Furthermore, the activities of private individuals (tipsters) who have customers in their private groups to whom they allow free credits for the “for fun” game to gain promotions/more subscriptions could be sanctioned by AGCOM.

Promotion of “for fun” websites

In conclusion, even if it is common practice for online licensees to release newsletters and issue push alerts, there is no adequate legal support for this behaviour; caution and promoting awareness of the possible risks on “for fun” portals may not be sufficient. In any case, the reputation and social responsibility aspects of the “for fun” game should always be properly highlighted.

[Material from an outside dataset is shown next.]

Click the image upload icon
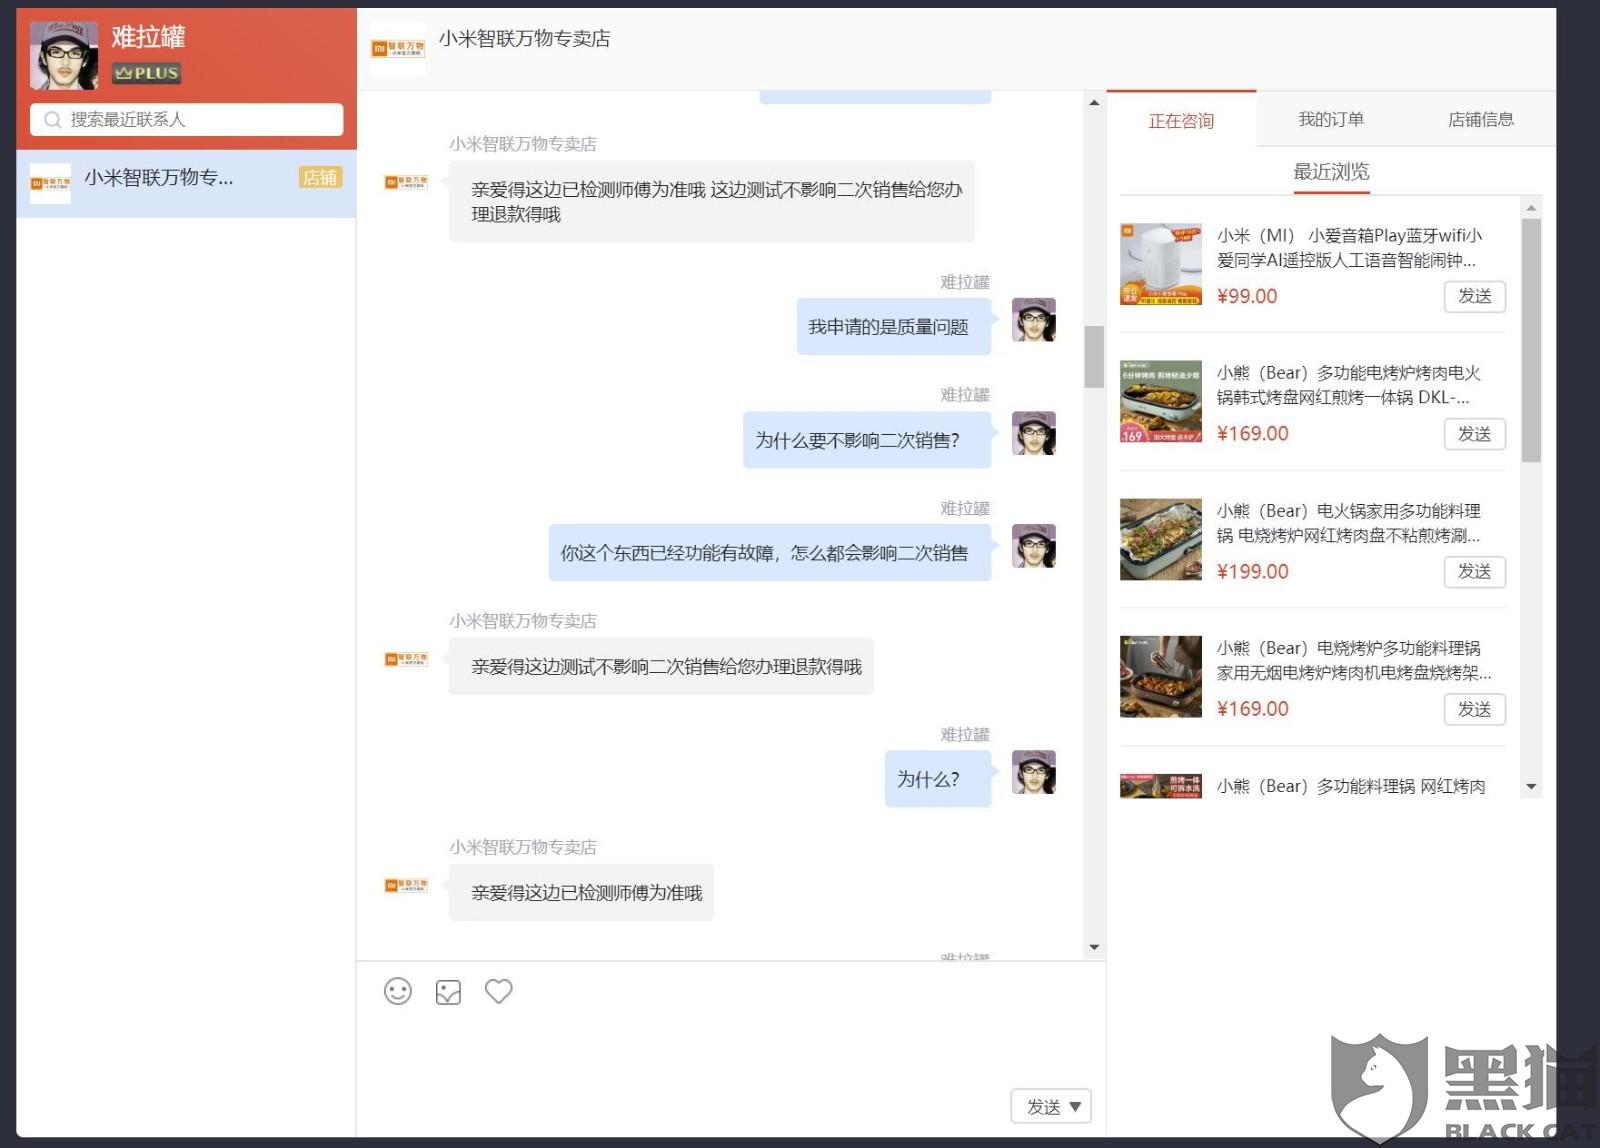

To summarise, it could be said that it is possible to promote the following marketing activities related to a “for fun” website on Italian TV channels:

•“for fun” odds comparisons;

•challenges (in “for fun” games) between and against VIPs;

•suggestions from “for fun” tipsters; and

•prizes related to any contest authorised by the Ministry of Economic Development.

In addition to the above, in the field of communications, even if connected to “for real” websites, the following could be considered:

•a “for real” odds comparison;

•B2B communications (“work with us” and similar); and

•teleshopping, but aimed exclusively at the conclusion of the gaming contract.

In other words, a mere execution of the game itself without any reference of a promotional nature.

It is certainly interesting to look at the established market practices that have been steadily taken on until now and that involve “concrete cases” of similar commercial arrangements implemented by other Italian online gaming licensees.

Particular attention should also be given to the data protection issues. All “for fun” portals must have a registration page on which the user will be asked to enter the data necessary to open an account for fun (name, surname, email, password), and it is recommended that the user declares, through the ticking of the relevant checkbox, that they have read and understood the privacy and cookie policy of the website, with optional checkboxes for their consent to the use of this data for marketing and profiling.


In relation to the sanctioning activities of AGCOM, it is certainly of high interest to keep and analyse press news and operators’ reports.

In any case, it would be advisable to have sound support from the competent legal offices, and ensure that any content, any form of promotion and any informative space is examined and approved in advance.

The adoption of such business model, if implemented in the manner and with the approach suggested, could be considered sufficiently compatible with the provisions of Decree-Law 87/2018 (the “Dignity Decree”), as defined in the AGCOM guidelines.

In support of this model, it is appropriate to highlight the social component of “for fun” and “bet without a gamble” gaming, but also the responsible component and the strongly recreational component of these types of gaming: challenges among friends, challenges with VIPs, and content that is in contrast to risky “for real” games.